Given typical volumes of physics data and the complexity and number
of mathematical and logic operations involved in a "physics
problem," efficient resolution is not a trivial matter.
[0006] The general lack of available CPU processing time is
exacerbated by hardware limitations inherent in the general purpose
circuits forming conventional CPUs. Such hardware limitations
include an inadequate number of mathematical/logic execution units
and data registers, a lack of parallel execution capabilities for
mathematical/logic operations, and relatively slow data transfers.
Simply put, the architecture and operating capabilities of
conventional CPUs are not well correlated with the computational
and data transfer requirements of complex physics-based animations.
This is true despite the speed and super-scalar nature of many
conventional CPUs.
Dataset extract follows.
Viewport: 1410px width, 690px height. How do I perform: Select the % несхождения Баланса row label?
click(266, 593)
The multiple logic circuits and look-ahead
capabilities of conventional CPUs can not overcome the
disadvantages of an architecture characterized by a relatively
limited number of execution units and data registers, a lack of
parallelism, and inadequate memory bandwidth.
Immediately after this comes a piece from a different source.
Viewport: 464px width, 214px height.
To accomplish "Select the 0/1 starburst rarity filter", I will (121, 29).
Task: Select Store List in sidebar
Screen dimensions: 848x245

[0007] In contrast to conventional CPUs, so-called super-computers
like those manufactured by Cray.RTM. are characterized by massive
parallelism. Further, while programs are generally executed on
conventional CPUs using Single Instruction-Single Data (SISD)
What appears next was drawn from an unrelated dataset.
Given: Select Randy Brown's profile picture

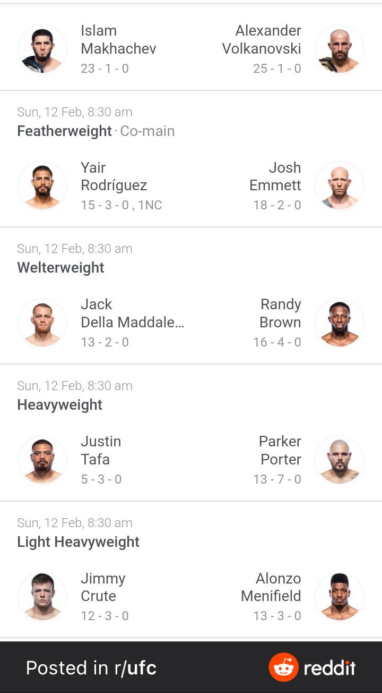Looking at the screenshot, I should pyautogui.click(x=340, y=323).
operations, super-computers typically include a number of vector
processors executing Single Instruction-Multiple Data (SIMD)
operations. However, the advantages of massively parallel execution
capabilities come at enormous size and cost penalties within the
context of super-computing. Practical commercial considerations
largely preclude the approach taken to the physical implementation
of conventional super-computers.
[0008] Thus, the problem of incorporating sophisticated, real-time,
physics-based animations within applications running on
conventional host systems remains unmet. Software-based solutions
to the resolution of all but the most simple physics problems have
proved inadequate. As a result, a hardware-based solution to the
generation and incorporation of real-time, physics-base animations
has been proposed in several related and commonly assigned U.S.
patent applications Ser. Nos. 10/715,459; 10/715,370; and
10/715,440 all filed Nov. 19, 2003. The subject matter of these
applications is hereby incorporated by reference.
[0009] As described in the above referenced applications, the frame
rate of the host system display necessarily restricts the size and
complexity of the physics problems underlying the physics-based
animation in relation to the speed with which the physics problems
can be resolved. Thus, given a frame rate sufficient to visually
portray an animation in real-time, the design emphasis becomes one
of increasing data processing speed. Data processing speed is
determined by a combination of data transfer capabilities and the
speed with which the mathematical/logic operations are executed.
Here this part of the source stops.